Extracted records
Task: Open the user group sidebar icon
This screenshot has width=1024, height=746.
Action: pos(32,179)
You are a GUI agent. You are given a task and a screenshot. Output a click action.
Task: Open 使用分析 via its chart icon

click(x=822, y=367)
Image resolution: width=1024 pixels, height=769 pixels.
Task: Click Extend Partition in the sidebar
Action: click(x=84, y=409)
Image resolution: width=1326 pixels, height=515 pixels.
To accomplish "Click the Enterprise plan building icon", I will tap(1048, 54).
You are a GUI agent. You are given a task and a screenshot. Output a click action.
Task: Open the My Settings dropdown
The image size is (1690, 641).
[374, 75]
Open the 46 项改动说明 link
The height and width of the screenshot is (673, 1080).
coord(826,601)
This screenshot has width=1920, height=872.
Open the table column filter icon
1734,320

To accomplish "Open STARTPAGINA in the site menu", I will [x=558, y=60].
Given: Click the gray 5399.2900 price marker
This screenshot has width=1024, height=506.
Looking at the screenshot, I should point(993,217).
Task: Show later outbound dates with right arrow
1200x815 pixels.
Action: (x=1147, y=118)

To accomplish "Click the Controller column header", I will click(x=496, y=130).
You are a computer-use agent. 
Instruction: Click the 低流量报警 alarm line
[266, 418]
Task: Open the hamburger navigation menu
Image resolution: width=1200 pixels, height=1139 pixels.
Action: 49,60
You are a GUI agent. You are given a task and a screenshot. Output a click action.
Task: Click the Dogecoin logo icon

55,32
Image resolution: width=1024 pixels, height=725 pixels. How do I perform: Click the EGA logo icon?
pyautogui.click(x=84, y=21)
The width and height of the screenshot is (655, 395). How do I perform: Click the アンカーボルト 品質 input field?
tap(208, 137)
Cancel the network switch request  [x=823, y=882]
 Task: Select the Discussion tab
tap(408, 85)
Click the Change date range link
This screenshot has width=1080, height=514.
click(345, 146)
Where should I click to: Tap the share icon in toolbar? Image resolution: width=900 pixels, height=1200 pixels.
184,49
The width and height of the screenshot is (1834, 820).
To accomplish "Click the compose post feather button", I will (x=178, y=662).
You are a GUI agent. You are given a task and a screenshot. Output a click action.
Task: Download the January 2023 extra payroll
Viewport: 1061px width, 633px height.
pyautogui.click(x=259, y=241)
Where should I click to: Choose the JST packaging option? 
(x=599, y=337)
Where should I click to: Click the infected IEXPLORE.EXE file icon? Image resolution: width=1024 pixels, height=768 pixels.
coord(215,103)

YOUR TASK
Go through the records above and copy each line exactly.

WRITTEN RESPONSE
Task: Open the user group sidebar icon
This screenshot has width=1024, height=746.
Action: pos(32,179)
You are a GUI agent. You are given a task and a screenshot. Output a click action.
Task: Open 使用分析 via its chart icon

click(x=822, y=367)
Image resolution: width=1024 pixels, height=769 pixels.
Task: Click Extend Partition in the sidebar
Action: click(x=84, y=409)
Image resolution: width=1326 pixels, height=515 pixels.
To accomplish "Click the Enterprise plan building icon", I will tap(1048, 54).
You are a GUI agent. You are given a task and a screenshot. Output a click action.
Task: Open the My Settings dropdown
The image size is (1690, 641).
[374, 75]
Open the 46 项改动说明 link
The height and width of the screenshot is (673, 1080).
coord(826,601)
This screenshot has width=1920, height=872.
Open the table column filter icon
1734,320

To accomplish "Open STARTPAGINA in the site menu", I will [x=558, y=60].
Given: Click the gray 5399.2900 price marker
This screenshot has width=1024, height=506.
Looking at the screenshot, I should point(993,217).
Task: Show later outbound dates with right arrow
1200x815 pixels.
Action: (x=1147, y=118)

To accomplish "Click the Controller column header", I will click(x=496, y=130).
You are a computer-use agent. 
Instruction: Click the 低流量报警 alarm line
[266, 418]
Task: Open the hamburger navigation menu
Image resolution: width=1200 pixels, height=1139 pixels.
Action: 49,60
You are a GUI agent. You are given a task and a screenshot. Output a click action.
Task: Click the Dogecoin logo icon

55,32
Image resolution: width=1024 pixels, height=725 pixels. How do I perform: Click the EGA logo icon?
pyautogui.click(x=84, y=21)
The width and height of the screenshot is (655, 395). How do I perform: Click the アンカーボルト 品質 input field?
tap(208, 137)
Cancel the network switch request  [x=823, y=882]
 Task: Select the Discussion tab
tap(408, 85)
Click the Change date range link
This screenshot has width=1080, height=514.
click(345, 146)
Where should I click to: Tap the share icon in toolbar? Image resolution: width=900 pixels, height=1200 pixels.
184,49
The width and height of the screenshot is (1834, 820).
To accomplish "Click the compose post feather button", I will (x=178, y=662).
You are a GUI agent. You are given a task and a screenshot. Output a click action.
Task: Download the January 2023 extra payroll
Viewport: 1061px width, 633px height.
pyautogui.click(x=259, y=241)
Where should I click to: Choose the JST packaging option? 
(x=599, y=337)
Where should I click to: Click the infected IEXPLORE.EXE file icon? Image resolution: width=1024 pixels, height=768 pixels.
coord(215,103)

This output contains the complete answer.